Besides, having received an activation selection signal from the
radio transmission unit of another radio transmitter/receiver, the
standby reception unit 10 activates the radio reception unit 4. As
the intermittent operation controller 11, for example, a
microprocessor may be employed.
Operation of the Embodiment of the Present Invention
[0071] FIG. 3 is a flowchart showing the transmission operation of
the radio transmitter/receiver depicted in FIG. 1 for activating
another radio transmitter/receiver having the same construction as
that of the radio transmitter/receiver depicted in FIG. 1.
[0072] When activating another radio transmitter/receiver, the
radio transmitter/receiver of FIG. 1 first performs carrier sense
to detect a channel (determines whether or not a carrier has been
received at an activation frequency) (step P1). If the other radio
transmitter/receiver is in use (if a carrier has been received)
(step P1/Y), the radio transmitter/receiver waits for a prescribed
time period (T) (step P2), and then returns to step P1 to detect a
carrier again.
[0073] If the other radio transmitter/receiver is not in use (if a
carrier has not been received from the other radio
transmitter/receiver) (step P1/N), the radio transmitter/receiver
of FIG. 1 transmits through the radio transmission unit 3 an L-bit
activation selection signal using ASK (Amplitude Shift Keying)
modulation or OOK (On/Off Keying) modulation (step P3). After that,
the radio transmitter/receiver transmits a preamble signal and
communication data (step P4).
[0074] The OOk modulation is a kind of the ASK modulation, in which
data "1" corresponds to 100% logical level, while data "0"
corresponds to 0% logical level (no transmission). In other words,
the radio transmission unit of the radio transmitter/receiver is
off when data is at a logical level of 0%.
[0075] FIG. 5 (a) is a time chart showing the operation in steps P3
and P4. FIG. 5 (b) is a time chart showing the operation at the
time of reception. In FIGS. 5 (a) and 5 (b), the L-bit activation
selection signal is a 3-bit signal: L=3 ("1", "0", "1"), and T
indicates the time taken to transmit each bit.
[0076] FIG. 4 is a flowchart showing the operation of the radio
transmitter/receiver to be activated (the other radio
transmitter/receiver) in standby mode.
[0077] In standby mode, the radio reception unit (corresponding to
the radio reception unit 4 in FIG. 1) of the other radio
transmitter/receiver is off (step P5).
[0078] The standby reception unit (corresponding to the standby
reception unit 10 in FIG. 1) of the other radio
transmitter/receiver determines whether or not to have received a
carrier (step P6).

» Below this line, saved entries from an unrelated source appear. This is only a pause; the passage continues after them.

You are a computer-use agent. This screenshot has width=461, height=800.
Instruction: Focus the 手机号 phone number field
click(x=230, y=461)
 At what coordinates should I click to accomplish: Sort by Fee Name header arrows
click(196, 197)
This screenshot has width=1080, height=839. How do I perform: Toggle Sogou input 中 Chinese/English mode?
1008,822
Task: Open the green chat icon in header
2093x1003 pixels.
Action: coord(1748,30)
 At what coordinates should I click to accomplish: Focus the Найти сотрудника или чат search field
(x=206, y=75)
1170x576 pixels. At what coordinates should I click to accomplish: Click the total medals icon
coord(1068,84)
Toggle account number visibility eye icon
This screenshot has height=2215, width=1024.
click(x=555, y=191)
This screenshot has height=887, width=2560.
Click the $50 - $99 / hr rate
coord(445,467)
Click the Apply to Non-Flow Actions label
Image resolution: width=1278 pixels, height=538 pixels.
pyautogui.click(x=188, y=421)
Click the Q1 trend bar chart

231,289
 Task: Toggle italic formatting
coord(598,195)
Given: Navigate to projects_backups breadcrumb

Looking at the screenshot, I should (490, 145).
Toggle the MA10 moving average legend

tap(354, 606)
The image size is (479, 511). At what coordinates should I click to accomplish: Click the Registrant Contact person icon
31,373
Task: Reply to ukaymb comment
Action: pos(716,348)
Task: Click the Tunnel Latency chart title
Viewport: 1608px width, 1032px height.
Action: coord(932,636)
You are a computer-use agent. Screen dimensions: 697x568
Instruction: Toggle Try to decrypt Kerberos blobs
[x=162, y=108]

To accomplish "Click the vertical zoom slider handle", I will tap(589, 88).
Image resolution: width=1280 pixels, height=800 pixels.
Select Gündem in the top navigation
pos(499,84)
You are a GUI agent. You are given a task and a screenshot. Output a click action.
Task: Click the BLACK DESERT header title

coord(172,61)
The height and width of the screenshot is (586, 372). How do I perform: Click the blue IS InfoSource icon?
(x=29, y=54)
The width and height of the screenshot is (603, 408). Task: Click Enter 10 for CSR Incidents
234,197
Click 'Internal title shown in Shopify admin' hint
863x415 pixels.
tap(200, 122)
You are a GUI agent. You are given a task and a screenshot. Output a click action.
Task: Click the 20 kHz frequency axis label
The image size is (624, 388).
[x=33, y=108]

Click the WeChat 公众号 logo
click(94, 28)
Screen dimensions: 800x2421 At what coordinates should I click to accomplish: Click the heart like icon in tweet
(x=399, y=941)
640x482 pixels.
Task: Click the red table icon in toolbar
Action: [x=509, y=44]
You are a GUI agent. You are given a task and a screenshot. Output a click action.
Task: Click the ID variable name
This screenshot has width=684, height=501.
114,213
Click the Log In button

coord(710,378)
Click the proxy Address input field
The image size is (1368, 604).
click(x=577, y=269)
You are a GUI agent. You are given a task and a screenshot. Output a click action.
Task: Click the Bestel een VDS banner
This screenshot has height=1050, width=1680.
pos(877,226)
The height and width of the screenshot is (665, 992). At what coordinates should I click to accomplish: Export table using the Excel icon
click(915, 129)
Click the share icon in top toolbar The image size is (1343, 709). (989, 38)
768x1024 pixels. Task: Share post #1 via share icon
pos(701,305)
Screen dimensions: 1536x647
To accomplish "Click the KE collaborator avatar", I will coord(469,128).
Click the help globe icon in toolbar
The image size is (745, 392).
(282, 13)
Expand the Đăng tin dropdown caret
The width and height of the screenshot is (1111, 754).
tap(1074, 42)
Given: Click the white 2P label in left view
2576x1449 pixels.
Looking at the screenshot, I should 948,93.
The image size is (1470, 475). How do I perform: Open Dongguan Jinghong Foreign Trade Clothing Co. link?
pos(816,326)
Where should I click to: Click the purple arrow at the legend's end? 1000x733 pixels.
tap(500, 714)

If a carrier has been received (step P6/Y), the
standby reception unit writes "1" to the pattern comparator
(corresponding to the pattern comparator 9 in FIG. 1) (step P7).
After waiting for a prescribed time period (T), the standby
reception unit turns off (step P9).
[0079] If a carrier has not been received (step P6/N), the
intermittent operation controller (corresponding to the
intermittent operation controller 11 in FIG. 1) of the other radio
transmitter/receiver writes "0" to the pattern comparator (step
P8). After waiting for the prescribed time period (T), the
intermittent operation controller turns the standby reception unit
off (step P9).
[0080] The other radio transmitter/receiver performs the carrier
sense at regular intervals (T) for a time period T/N, and writes
"1" or "0" as information on the presence or absence of a carrier
to the pattern comparator (steps P7, P8, P9, P10 and P11).
[0081] After that, the other radio transmitter/receiver determines,
when having written an L-bit pattern to the pattern comparator,
whether or not I (I: an integer) is equal to L (L: the number of
bits of an activation pattern=an activation selection signal) (step
P10). If I is equal to L, the other radio transmitter/receiver
determines whether or not the L-bit pattern written to the pattern
comparator matches the activation pattern (step P12).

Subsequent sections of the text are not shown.